Meet Nate Cooper, a dedicated, passionate teacher who is committed to helping you navigate technology, grow your business and question things critically.
Name: Nate Cooper
Hometown: I hail from Brooklyn
My Next Class: Website in a Box: Build a Functioning Site or Blog
You should come to my class if you: Want to save money on building a website by using free tools and technologies that are readily available. You’ll also learn about alternatives to having a web presence that require no coding knowledge whatsoever. Make technology work for you and not the other way around.
My inspiration for hosting classes is: I’m passionate about teaching. Everyone says our education system is broken but very few people are proposing solutions. I offer low-cost, in-depth training for entrepreneurs and motivated individuals because I think grassroots entrepreneurship is one of the best ways to take action.
The best class I ever attended was: Day one of my American History Class my freshman year of college (many years ago) was quite eye-opening for me. The instructor basically said “I don’t care if you don’t show up to class. This isn’t high school and I’m not taking attendance but if you don’t show up, don’t expect to pass the class. You’ll be missing vital content.” I took that lesson to heart. I wasn’t a great student in high school but from then on I became a lifelong student. Life is always teaching you little lessons and it’s up to you to decide whether to learn from them or to just stay satisfied with where you’re at.
My advice for first-time teachers is: Trust your students but also give them something of value. I think first-time teachers suffer from assuming their students are just like them, or worse, focus only on themselves as experts. If you can’t connect with students, it doesn’t matter what you say or how experienced you are. Teaching works when the teacher and the students both give with equal effort. Don’t be lazy, but also don’t let your students be lazy.
Favorite Eventbrite feature:
Wow I have to pick just one? Can’t I just say that Eventbrite is the best platform I know of for ticketing events? Ha. I love, love the multiple ticket handling and the discounts. But man, the iPhone app for checking in people is killer too. Such a time saver!
The one thing I can’t live without is: I’d like to say I’m the type of person who walks around with a notebook wherever I go but that’s just not the case. I’m pretty reliant on my phone. I’m big on setting reminders and emailing myself notes. I keep busy and I’m always thinking of the next project so it’s important to have some way to externalize that memory.
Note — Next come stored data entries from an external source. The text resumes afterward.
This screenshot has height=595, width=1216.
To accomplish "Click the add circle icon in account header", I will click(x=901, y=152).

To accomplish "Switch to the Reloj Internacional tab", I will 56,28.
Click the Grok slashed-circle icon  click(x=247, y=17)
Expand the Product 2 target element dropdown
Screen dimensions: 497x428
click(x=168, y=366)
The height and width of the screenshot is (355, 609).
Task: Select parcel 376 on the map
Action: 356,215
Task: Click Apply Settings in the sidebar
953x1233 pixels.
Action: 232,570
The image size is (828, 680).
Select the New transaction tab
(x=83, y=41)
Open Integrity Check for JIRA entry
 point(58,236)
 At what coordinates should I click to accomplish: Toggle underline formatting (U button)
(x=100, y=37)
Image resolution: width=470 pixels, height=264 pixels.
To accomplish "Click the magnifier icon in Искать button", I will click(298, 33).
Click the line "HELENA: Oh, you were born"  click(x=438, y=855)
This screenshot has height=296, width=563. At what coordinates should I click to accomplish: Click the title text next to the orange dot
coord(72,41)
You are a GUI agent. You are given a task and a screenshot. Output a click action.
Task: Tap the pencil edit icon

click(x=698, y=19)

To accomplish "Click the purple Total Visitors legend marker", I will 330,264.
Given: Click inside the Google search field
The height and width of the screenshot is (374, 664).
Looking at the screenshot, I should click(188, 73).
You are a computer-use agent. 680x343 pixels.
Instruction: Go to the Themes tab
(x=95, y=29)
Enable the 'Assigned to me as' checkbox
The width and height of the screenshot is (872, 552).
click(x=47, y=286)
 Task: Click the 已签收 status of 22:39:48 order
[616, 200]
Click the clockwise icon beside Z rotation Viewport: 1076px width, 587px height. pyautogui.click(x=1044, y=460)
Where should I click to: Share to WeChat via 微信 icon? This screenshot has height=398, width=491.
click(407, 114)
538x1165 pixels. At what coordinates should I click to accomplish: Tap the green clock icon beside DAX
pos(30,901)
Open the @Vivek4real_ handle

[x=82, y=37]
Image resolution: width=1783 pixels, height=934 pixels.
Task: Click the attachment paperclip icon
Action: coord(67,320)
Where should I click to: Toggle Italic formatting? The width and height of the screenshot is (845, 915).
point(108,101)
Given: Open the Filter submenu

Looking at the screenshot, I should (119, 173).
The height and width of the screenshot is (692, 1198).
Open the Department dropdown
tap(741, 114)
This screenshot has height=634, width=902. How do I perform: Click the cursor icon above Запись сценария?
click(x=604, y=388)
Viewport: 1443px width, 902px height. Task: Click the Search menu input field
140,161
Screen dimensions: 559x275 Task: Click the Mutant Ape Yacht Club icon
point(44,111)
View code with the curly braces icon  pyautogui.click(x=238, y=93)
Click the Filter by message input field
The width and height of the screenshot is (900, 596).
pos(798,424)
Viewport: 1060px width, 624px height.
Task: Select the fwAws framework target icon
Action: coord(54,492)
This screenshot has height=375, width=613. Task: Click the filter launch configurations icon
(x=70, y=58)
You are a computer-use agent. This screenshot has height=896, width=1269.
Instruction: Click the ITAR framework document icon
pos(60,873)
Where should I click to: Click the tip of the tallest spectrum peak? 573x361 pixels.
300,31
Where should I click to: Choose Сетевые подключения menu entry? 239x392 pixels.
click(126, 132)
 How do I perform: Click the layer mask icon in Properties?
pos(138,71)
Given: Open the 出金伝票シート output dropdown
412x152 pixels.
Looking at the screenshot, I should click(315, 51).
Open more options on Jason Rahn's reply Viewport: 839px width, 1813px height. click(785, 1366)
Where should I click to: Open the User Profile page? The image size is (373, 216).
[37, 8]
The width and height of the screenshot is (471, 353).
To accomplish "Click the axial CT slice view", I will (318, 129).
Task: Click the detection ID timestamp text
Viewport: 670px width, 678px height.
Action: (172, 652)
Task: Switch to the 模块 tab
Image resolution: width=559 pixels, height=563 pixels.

If it wasn’t a phone it’d probably be a piece of paper anyway.
My worst teaching experience was: I taught a class a couple months ago that I thought was going to be about presentation software but most of the students wanted to know how to give a quality presentation. It was a combination of confused marketing and preparation both of which I was responsible for. It really made me think about upping my game as far as content. I used to teach 5 workshops a day at Apple so I know you always have ups and downs. I find the worst experiences in teaching happen when there’s a disconnect between expectations and reality. As a teacher, it’s my job to manage expectations and connect with students on an individual level. When communication breaks down, no one enjoys themselves.
The most memorable student I ever had in my class was: I can’t really play favorites. I can say that the type of student I admire most are the ones who take initiative. I usually see them several times after class or they’ll email me weeks after a class is finished to show me what they’ve done. It’s great to feel you’ve made an impact. I try to make the time to get back to students and give them feedback on what they’re doing. But I guess I also remember the negative experiences too. You have to if you want to get better. The thing I like the least is when students are having a bad time or aren’t understanding and they don’t let you know. It’s hard to improve if others don’t point out your failures.
What was the profession you imagined for yourself when you were twenty? When I was 20, I was just starting film school. I’m not sure what I imagined myself doing. I was happy to be learning about film and I remember taking all of these amazing classes in literature and philosophy. At some point I decided being a writer was the only option since if I couldn’t pick one thing to do, then at least I could write about others who did. It was right around that time that I also started thinking about teaching.
I love teaching classes because: I love being witness to learning. Having an idea is often likened to a light bulb illuminating. Sometimes, as I’ve witnessed, it’s more like a firework. I love to learn myself and seeing others make use of what I’ve learned is exciting. We live in this jumbled, complicated world. Making sense of complex systems is vital for the future. The more complex things are, the more we rely on experts and that can be dangerous. I teach because I want more critical thinkers in the world.